# Hang On Tree Stand



## SWAMPFOX (Dec 21, 2010)

I am in the market for a hang on tree stand and would appreciate a few recommendations.

I have always used climbers but recently found an area where I need a hang on. I would prefer one that had a chain with a method to lock it to the tree as opposed to a fabric strap.

Also need something that has a decent size seat since I plan to sit all day and I weigh in at 225. 

Thanks.


----------



## lonesome dove (Dec 31, 2010)

About the only loc on stand that I can sit in for more than 4 hours is a sling seat. The only place I know to get them now is Acadamy. They are only $100 bucks or so.


----------



## shadow2 (Dec 31, 2010)

i can sit all day in the millenium lock ons... they are very easy to hang and to be honest they are even more comfortable than my vipers.  they are not cheap but i do feel that they are worth every penny


----------



## NwRedFisher (Jan 2, 2011)

shadow2 said:


> i can sit all day in the millenium lock ons... they are very easy to hang and to be honest they are even more comfortable than my vipers.  they are not cheap but i do feel that they are worth every penny



If you want the chain system this is the stand you want. I
also like the API Baby Grand they are very comfortable  and you need to get the arm rest with it, but is is a strap on not a chain. There is my 2 cents.


----------



## Longstreet1 (Jan 2, 2011)

Dicks has them for $30 right now


----------



## deadend (Jan 2, 2011)

There is none better than the Millenium IMO. That is the only stand other than a Tree Lounge that I can sit in all day without needing to wash my mouth out with a shotgun. Add the pad and the footrest and you'll likely never go back.


----------



## Longstreet1 (Jan 2, 2011)

the Millenium is a greay stand.
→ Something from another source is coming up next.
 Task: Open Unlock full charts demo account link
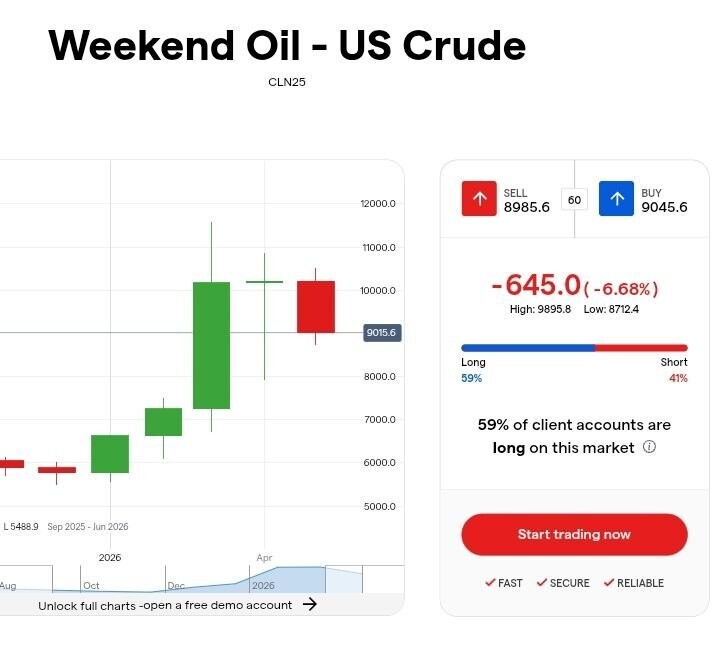[165, 605]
Cant wait till I have some property to put one on.


----------



## UD77 (Jan 2, 2011)

Millenium is the way to go.


----------



## headoftheholler (Jan 2, 2011)

shadow2 said:


> i can sit all day in the millenium lock ons... they are very easy to hang and to be honest they are even more comfortable than my vipers.  they are not cheap but i do feel that they are worth every penny



I'm 6'5 280 lbs I bought one of the Milleniunm lockons this year, my god that thing is like a recliner in the woods.


----------



## T.P. (Jan 3, 2011)

Another vote for Millenium.


----------



## Rip Steele (Jan 7, 2011)

shadow2 said:


> i can sit all day in the millenium lock ons... they are very easy to hang and to be honest they are even more comfortable than my vipers.  they are not cheap but i do feel that they are worth every penny



This is the perfect stand as far as a lock on goes.


----------



## tsknmcn (Jan 9, 2011)

Find the best price you can on a Millennium. $200 + $15 shipping is the ballpark you should be in. They are very comfortable. Platform is plenty big enough of bow hunting.  And yes, in case you are wondering, you can sleep in it without falling out.


----------



## 7Mag Hunter (Jan 27, 2011)

Sportsmans Guide has one that sits similar to
a lawn chair...Has side rails  & cushion seat....
Not a big fan of lock ons, but hunted a friend
of mines this last year and was surprised how
comfortable his was....Rock solid too....


----------



## 1john4:4 (Jan 27, 2011)

lonesome dove said:


> About the only loc on stand that I can sit in for more than 4 hours is a sling seat. The only place I know to get them now is Acadamy. They are only $100 bucks or so.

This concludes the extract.